**Problem to solve**: Down to the final character, output the records below as they stand.

Source data:
+ + + +

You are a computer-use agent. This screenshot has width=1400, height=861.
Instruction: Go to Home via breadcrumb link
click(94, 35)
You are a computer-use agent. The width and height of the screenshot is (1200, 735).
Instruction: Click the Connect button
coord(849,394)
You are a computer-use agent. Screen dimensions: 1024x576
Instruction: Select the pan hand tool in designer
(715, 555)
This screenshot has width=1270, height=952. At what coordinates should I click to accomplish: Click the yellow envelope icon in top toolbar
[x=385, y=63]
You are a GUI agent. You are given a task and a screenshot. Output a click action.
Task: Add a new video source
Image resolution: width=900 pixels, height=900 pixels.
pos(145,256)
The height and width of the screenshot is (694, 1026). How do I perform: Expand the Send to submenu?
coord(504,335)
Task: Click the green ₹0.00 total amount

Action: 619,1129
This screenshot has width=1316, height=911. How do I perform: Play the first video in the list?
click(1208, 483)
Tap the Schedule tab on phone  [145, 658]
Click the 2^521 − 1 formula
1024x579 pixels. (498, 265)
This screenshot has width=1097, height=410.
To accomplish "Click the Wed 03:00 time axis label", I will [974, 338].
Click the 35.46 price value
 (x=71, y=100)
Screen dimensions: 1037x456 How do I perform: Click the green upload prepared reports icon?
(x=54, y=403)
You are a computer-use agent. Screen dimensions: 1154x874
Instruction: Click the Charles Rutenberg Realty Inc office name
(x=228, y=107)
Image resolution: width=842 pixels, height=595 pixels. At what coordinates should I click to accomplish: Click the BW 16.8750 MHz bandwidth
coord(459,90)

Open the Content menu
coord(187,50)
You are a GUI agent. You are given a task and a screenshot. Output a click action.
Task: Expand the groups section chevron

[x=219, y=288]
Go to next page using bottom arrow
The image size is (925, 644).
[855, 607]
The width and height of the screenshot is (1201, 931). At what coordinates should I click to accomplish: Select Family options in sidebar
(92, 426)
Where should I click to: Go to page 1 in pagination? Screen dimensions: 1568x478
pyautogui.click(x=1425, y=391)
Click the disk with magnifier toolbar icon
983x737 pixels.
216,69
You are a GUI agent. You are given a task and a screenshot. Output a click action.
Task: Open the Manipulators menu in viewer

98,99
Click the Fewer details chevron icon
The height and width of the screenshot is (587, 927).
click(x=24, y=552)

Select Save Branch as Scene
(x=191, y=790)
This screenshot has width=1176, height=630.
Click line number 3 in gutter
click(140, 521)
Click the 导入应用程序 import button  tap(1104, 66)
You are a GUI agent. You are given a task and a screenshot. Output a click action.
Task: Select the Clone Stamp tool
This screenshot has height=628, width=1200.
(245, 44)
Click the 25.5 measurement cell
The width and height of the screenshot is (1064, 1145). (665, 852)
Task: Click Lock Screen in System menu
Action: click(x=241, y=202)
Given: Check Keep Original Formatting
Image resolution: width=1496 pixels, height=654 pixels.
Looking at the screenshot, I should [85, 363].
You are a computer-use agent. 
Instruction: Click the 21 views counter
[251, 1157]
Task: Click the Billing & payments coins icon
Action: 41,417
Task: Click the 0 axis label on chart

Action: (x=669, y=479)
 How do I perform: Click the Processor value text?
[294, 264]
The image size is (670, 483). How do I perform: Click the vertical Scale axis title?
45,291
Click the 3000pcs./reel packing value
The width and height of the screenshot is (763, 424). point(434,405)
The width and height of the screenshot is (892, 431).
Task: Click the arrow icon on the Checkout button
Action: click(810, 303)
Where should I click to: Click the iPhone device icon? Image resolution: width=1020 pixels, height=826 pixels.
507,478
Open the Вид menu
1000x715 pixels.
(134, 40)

+ + + +

**Response to this task**:
You are a computer-use agent. This screenshot has width=1400, height=861.
Instruction: Go to Home via breadcrumb link
click(94, 35)
You are a computer-use agent. The width and height of the screenshot is (1200, 735).
Instruction: Click the Connect button
coord(849,394)
You are a computer-use agent. Screen dimensions: 1024x576
Instruction: Select the pan hand tool in designer
(715, 555)
This screenshot has width=1270, height=952. At what coordinates should I click to accomplish: Click the yellow envelope icon in top toolbar
[x=385, y=63]
You are a GUI agent. You are given a task and a screenshot. Output a click action.
Task: Add a new video source
Image resolution: width=900 pixels, height=900 pixels.
pos(145,256)
The height and width of the screenshot is (694, 1026). How do I perform: Expand the Send to submenu?
coord(504,335)
Task: Click the green ₹0.00 total amount

Action: 619,1129
This screenshot has width=1316, height=911. How do I perform: Play the first video in the list?
click(1208, 483)
Tap the Schedule tab on phone  [145, 658]
Click the 2^521 − 1 formula
1024x579 pixels. (498, 265)
This screenshot has width=1097, height=410.
To accomplish "Click the Wed 03:00 time axis label", I will [974, 338].
Click the 35.46 price value
 (x=71, y=100)
Screen dimensions: 1037x456 How do I perform: Click the green upload prepared reports icon?
(x=54, y=403)
You are a computer-use agent. Screen dimensions: 1154x874
Instruction: Click the Charles Rutenberg Realty Inc office name
(x=228, y=107)
Image resolution: width=842 pixels, height=595 pixels. At what coordinates should I click to accomplish: Click the BW 16.8750 MHz bandwidth
coord(459,90)

Open the Content menu
coord(187,50)
You are a GUI agent. You are given a task and a screenshot. Output a click action.
Task: Expand the groups section chevron

[x=219, y=288]
Go to next page using bottom arrow
The image size is (925, 644).
[855, 607]
The width and height of the screenshot is (1201, 931). At what coordinates should I click to accomplish: Select Family options in sidebar
(92, 426)
Where should I click to: Go to page 1 in pagination? Screen dimensions: 1568x478
pyautogui.click(x=1425, y=391)
Click the disk with magnifier toolbar icon
983x737 pixels.
216,69
You are a GUI agent. You are given a task and a screenshot. Output a click action.
Task: Open the Manipulators menu in viewer

98,99
Click the Fewer details chevron icon
The height and width of the screenshot is (587, 927).
click(x=24, y=552)

Select Save Branch as Scene
(x=191, y=790)
This screenshot has width=1176, height=630.
Click line number 3 in gutter
click(140, 521)
Click the 导入应用程序 import button  tap(1104, 66)
You are a GUI agent. You are given a task and a screenshot. Output a click action.
Task: Select the Clone Stamp tool
This screenshot has height=628, width=1200.
(245, 44)
Click the 25.5 measurement cell
The width and height of the screenshot is (1064, 1145). (665, 852)
Task: Click Lock Screen in System menu
Action: click(x=241, y=202)
Given: Check Keep Original Formatting
Image resolution: width=1496 pixels, height=654 pixels.
Looking at the screenshot, I should [85, 363].
You are a computer-use agent. 
Instruction: Click the 21 views counter
[251, 1157]
Task: Click the Billing & payments coins icon
Action: 41,417
Task: Click the 0 axis label on chart

Action: (x=669, y=479)
 How do I perform: Click the Processor value text?
[294, 264]
The image size is (670, 483). How do I perform: Click the vertical Scale axis title?
45,291
Click the 3000pcs./reel packing value
The width and height of the screenshot is (763, 424). point(434,405)
The width and height of the screenshot is (892, 431).
Task: Click the arrow icon on the Checkout button
Action: click(810, 303)
Where should I click to: Click the iPhone device icon? Image resolution: width=1020 pixels, height=826 pixels.
507,478
Open the Вид menu
1000x715 pixels.
(134, 40)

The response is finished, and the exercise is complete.